Requirement>
Please answer these questions using the article on Napier rates below.
(a) What average rates increase could Napier ratepayers face for the 2022-2023 year?
(b) By what date is the council required to adopt the final annual plan?
(c) On what date is the Local Election?

Passage for review>
———

Napier mayor Kirsten Wise said it was time for the public to have their say on rates rises. Photo / Getty Images
Napier mayor Kirsten Wise said it was time for the public to have their say on rates rises. Photo / Getty Images
Napier ratepayers could be facing a possible percentage record rates increase averaging 9.8 per cent for the 2022-2023 year.
But it could have been more, with mayor Kirsten Wise and the council facing a major flood, the Covid crisis and now heavily increasing council financial challenges all in her firstterm.
She revealed councillors and staff had culled the forecast from over 20 per cent in five councillor workshops and the resulting work over the last three months.
The increase is mooted in annual plan consultation proposals being recommended to a Napier City Council meeting on Thursday, and Wise says the proposals will go out for public consultation in April.
"Definitely that's the time for the public to have their say," Wise said.
"We have worked really hard to keep with within the percentage set in the Long-Term Plan (LTP), bearing in mind the challenges we've all had over the last two years."
"Our focus has been very much in finding efficiency as against reducing services," she said.
At the workshops, councillors were provided with cost pressures and cost-saving efficiencies that could be made, and agreed to stay within the 10.4 per cent LTP 2021-2031 ceiling by 0.6 per cent.
Napier mayor Kirsten Wise facing one of the crises in her first term with the mayoral chains, the Napier flood in November 2020. Photo / NZME
If agreed by the council in Thursday's meeting it will be included in an annual plan document to be reported back for council adoption on March 31 before going out for public consultation.
The council would call for submissions as part of the consultation process and is required to adopt the final annual plan by June 30.
In a year of possibly more contentious issues merging than any time in living memory – significantly a consequence of the coronavirus era and of nationwide realisation of need for greater investment in infrastructure - the rates increase proposal is one of five specific items the council is being asked to highlight in the consultation document delivered to all homes in the city.
Among others are proposed capital investment in the Napier Aquatic Centre in Onekawa to keep it operating pending building and opening of a new facility, and the future of the council's housing rental stock – each expected to also have separate public consultation, in a crammed space which means councils cannot make major decisions on possibly contentious issues in the three months before the Local Election date of October 8.
In relation to the aquatic centre, the council proposes to increase the capital budget, noting the rates impact of a $4 million investment in the upcoming financial year would be 0.3 per cent in 2023-2024.
The Council proposes to note the aquatic centre may require further investment in 2023-2024/24, but that would be bought back to council for consideration.
The other specific items are funding from reserves for any revenue shortfall from tourism activities (projected to be $2.5m in 2022-2-23), and Coastal Hazards asset transfer, which will have targeted engagement with Whakarire Ave residents over the next few weeks.

———

Extracted records>
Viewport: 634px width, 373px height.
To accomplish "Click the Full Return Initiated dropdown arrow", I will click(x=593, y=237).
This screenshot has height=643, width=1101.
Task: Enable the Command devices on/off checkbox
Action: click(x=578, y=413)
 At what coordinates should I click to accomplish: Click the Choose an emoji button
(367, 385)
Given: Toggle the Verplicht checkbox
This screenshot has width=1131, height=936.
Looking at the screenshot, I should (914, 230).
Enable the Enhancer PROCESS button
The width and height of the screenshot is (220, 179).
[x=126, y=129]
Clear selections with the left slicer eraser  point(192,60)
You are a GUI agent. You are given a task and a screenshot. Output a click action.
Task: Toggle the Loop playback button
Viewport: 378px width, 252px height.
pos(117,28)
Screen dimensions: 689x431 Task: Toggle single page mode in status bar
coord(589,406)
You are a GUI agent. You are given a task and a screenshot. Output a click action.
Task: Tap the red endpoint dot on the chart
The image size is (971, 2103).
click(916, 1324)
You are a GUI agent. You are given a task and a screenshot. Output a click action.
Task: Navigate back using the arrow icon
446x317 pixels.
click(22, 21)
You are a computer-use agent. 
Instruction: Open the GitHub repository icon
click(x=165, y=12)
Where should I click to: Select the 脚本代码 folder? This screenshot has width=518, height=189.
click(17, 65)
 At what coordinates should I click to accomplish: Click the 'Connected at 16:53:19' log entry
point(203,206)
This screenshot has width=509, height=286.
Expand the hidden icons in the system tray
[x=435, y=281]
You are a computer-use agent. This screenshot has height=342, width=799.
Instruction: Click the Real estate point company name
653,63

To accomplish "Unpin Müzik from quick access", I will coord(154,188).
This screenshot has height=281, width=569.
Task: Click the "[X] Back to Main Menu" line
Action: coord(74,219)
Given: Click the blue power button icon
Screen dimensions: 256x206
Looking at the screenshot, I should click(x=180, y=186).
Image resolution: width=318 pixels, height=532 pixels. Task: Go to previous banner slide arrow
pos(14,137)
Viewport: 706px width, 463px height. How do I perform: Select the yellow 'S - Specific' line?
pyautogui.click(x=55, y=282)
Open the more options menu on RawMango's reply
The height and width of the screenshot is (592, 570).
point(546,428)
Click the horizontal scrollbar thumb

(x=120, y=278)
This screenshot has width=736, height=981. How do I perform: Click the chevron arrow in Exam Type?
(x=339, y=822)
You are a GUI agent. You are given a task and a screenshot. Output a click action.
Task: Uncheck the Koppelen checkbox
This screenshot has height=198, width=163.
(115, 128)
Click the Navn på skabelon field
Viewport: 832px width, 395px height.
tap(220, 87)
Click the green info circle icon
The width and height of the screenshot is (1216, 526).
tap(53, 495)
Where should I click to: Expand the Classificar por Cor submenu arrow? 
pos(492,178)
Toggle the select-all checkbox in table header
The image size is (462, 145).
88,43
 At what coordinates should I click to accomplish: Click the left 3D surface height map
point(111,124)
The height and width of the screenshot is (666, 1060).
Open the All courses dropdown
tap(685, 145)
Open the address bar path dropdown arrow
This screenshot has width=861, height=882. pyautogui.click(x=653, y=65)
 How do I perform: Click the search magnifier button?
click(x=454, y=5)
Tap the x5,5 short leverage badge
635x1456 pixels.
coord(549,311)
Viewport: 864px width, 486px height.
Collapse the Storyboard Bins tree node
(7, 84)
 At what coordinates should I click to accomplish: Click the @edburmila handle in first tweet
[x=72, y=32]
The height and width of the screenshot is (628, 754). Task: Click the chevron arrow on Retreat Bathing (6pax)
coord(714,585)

———

Expected answer>
(a) 9.8 per cent
(b) June 30
(c) October 8